Clearly, I’m screwed.

However, a recent experience using ChatGPT has me thinking the situation isn’t as dire as I’d originally assumed.

For starters, using the phrase “artificial intelligence” to describe something like ChatGPT is a misnomer. A better phrase to describe it might be “large language model processor.” However, since “large language model processor” doesn’t make for compelling headlines, everyone seems to have agreed that ChatGPT, and other tools like it, are “artificial intelligence.”

Fine.

Whatever.

We can keep calling this stuff artificial intelligence, but let’s also agree that ChatGPT (and its similar tools) are as stupid as they are intelligent.

To be clear, I’d say the same thing about humans. People aren’t nearly as intelligent as we like to think (myself included). Instead, we’re not particularly different from the AI we’ve built. By that I mean we’re very good at collecting small amounts of data and then making enormous assumptions using the data while tricking ourselves into thinking we “know stuff.” Better yet, if we’re really good at this process, we move into careers where our jobs are to trick other people into thinking we “know stuff.”
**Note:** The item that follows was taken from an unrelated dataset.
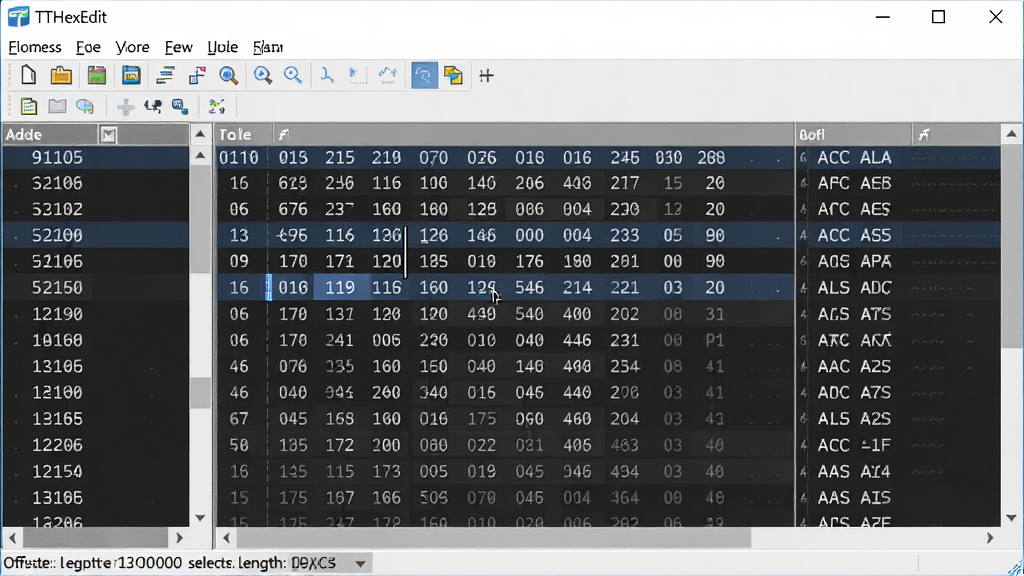Click the highlighted blue toolbar toggle icon
Screen dimensions: 1024x576
point(424,76)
For the record, that’s what I do. I’m an “academic.” I teach entrepreneurship at Duke University, which basically means I get paid to explain stuff that I’m supposedly an expert on. Am I really an entrepreneurship expert? Maybe. Maybe not. Certainly, with a bit of thoughtful searching on YouTube or by listening to a few good podcasts, people could learn everything I know. As a result, my unique value proposition isn’t “knows a lot about entrepreneurship.” The thing I’m good at is asserting information about entrepreneurship with clarity and authority. For better and for…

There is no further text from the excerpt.